LISTED RECORDS —
⟨

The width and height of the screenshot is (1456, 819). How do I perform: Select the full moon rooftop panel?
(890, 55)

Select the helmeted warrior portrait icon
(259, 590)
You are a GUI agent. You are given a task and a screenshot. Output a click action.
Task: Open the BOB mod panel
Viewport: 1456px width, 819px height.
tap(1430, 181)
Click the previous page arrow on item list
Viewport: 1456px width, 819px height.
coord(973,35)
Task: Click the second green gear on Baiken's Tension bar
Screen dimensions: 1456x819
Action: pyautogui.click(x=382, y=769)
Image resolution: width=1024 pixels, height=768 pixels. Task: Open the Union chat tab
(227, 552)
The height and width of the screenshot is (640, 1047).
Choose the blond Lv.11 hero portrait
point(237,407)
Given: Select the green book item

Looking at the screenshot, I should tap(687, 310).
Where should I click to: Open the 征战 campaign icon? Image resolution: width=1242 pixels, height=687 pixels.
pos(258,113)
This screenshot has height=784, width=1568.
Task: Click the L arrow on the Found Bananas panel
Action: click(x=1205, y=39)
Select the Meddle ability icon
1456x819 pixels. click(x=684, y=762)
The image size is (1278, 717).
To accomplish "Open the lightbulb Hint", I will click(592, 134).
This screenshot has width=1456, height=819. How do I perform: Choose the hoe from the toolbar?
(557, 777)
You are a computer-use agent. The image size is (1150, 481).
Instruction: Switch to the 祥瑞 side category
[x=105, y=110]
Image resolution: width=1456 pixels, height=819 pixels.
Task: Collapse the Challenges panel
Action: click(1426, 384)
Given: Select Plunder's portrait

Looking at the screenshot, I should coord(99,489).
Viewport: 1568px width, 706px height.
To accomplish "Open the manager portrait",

⟩

Reproduce every one of the records above word for word, keeping each line as it appears.

The width and height of the screenshot is (1456, 819). How do I perform: Select the full moon rooftop panel?
(890, 55)

Select the helmeted warrior portrait icon
(259, 590)
You are a GUI agent. You are given a task and a screenshot. Output a click action.
Task: Open the BOB mod panel
Viewport: 1456px width, 819px height.
tap(1430, 181)
Click the previous page arrow on item list
Viewport: 1456px width, 819px height.
coord(973,35)
Task: Click the second green gear on Baiken's Tension bar
Screen dimensions: 1456x819
Action: pyautogui.click(x=382, y=769)
Image resolution: width=1024 pixels, height=768 pixels. Task: Open the Union chat tab
(227, 552)
The height and width of the screenshot is (640, 1047).
Choose the blond Lv.11 hero portrait
point(237,407)
Given: Select the green book item

Looking at the screenshot, I should tap(687, 310).
Where should I click to: Open the 征战 campaign icon? Image resolution: width=1242 pixels, height=687 pixels.
pos(258,113)
This screenshot has height=784, width=1568.
Task: Click the L arrow on the Found Bananas panel
Action: click(x=1205, y=39)
Select the Meddle ability icon
1456x819 pixels. click(x=684, y=762)
The image size is (1278, 717).
To accomplish "Open the lightbulb Hint", I will click(592, 134).
This screenshot has width=1456, height=819. How do I perform: Choose the hoe from the toolbar?
(557, 777)
You are a computer-use agent. The image size is (1150, 481).
Instruction: Switch to the 祥瑞 side category
[x=105, y=110]
Image resolution: width=1456 pixels, height=819 pixels.
Task: Collapse the Challenges panel
Action: click(1426, 384)
Given: Select Plunder's portrait

Looking at the screenshot, I should coord(99,489).
Viewport: 1568px width, 706px height.
To accomplish "Open the manager portrait",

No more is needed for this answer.